SecretTokenMigration

★★★★★★★★★★★★★★★★★★★★★★★★★★★★★★★★★★★★★★★★★★★★★★★★★★★★★★★★★★★★★★★★★
★ WARNING: this is intended for maintenance. If your `secret_token` was compromised, REPLACE IT instead of using this ★
★★★★★★★★★★★★★★★★★★★★★★★★★★★★★★★★★★★★★★★★★★★★★★★★★★★★★★★★★★★★★★★★★

The most basic convention for maintaining session state in Rails apps has been this:

def (user)
  session[:user_id] = user.id
end

The Rails session is just a cookie that includes a signed digest of the contents, using a secret_token.

But sometimes you need to change your secret_token, which would in these most basic cases logout most of your users.

This gem provides a graceful way to change your secret_token without logging out most of your active users.

Example Situations

  • You use the same secret_token in all of your environments, but decide that you want to separate them.
  • Your secret_token was found logged in some third-party software, but you have no evidence that it was compromised, and want to change it.
  • Regular swapping of secret_token as a precaution.

How It Works

Regularly, you set a MyApp::Application.config.secret_token in your Rails app.
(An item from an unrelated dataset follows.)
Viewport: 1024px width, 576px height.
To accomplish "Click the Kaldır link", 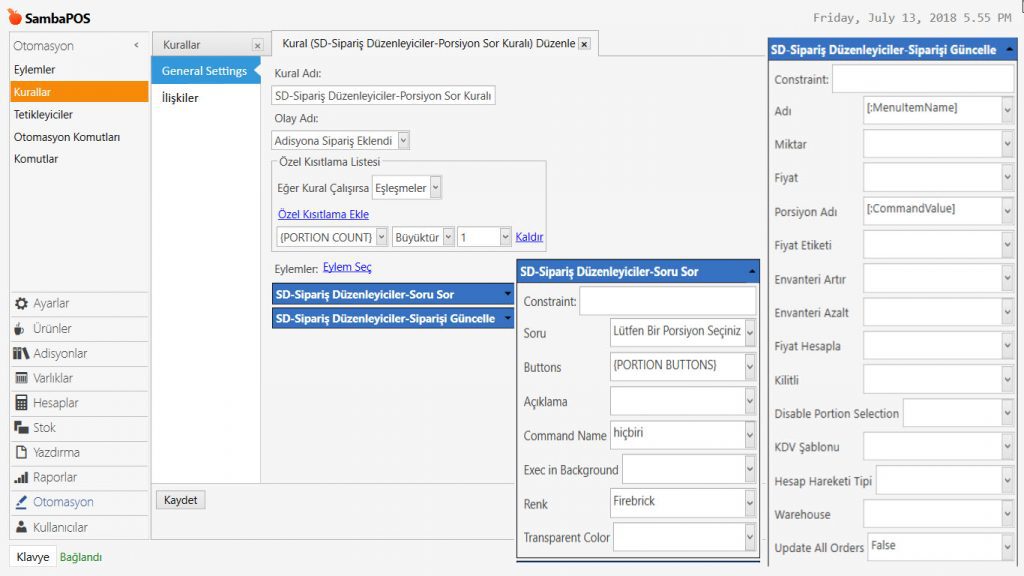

By requiring this gem, setting secret_token to a new value, and including a MyApp::Application.config.deprecated_secret_token set to the old value, users with sessions digested with the old value will be gracefully transitioned to a session digested with the new value. When you feel comfortable that most active users have transitioned, you can remove this gem and the deprecated_secret_token config variable.

Installation

Add this line to your application's Gemfile:

gem 'secret_token_migration'

And then execute:

$ bundle

Or install it yourself as:

$ gem install secret_token_migration

Usage

  1. In your config/initializers/secret_token.rb file, set the secret_token to a new, secure value.
  2. Add this line: MyApp::Application.config.deprecated_secret_token = [THE_OLD_SECRET_TOKEN_VALUE]
  3. Optionally, add some instrumentation (described below) to track how many users have been transitioned.

Instrumentation

You can also subscribe to MessageVerifier digesting to track when a deprecated secret_token is used (eg, for graphing):

ActiveSupport::Notifications.subscribe "deprecated_secret.active_support" do
  Rails.logger.info "deprecated secret_token used"
end

Reminder

If your secret_token has been compromised, don't bother with this library. You need to switch it ASAP and deal with all users being logged out.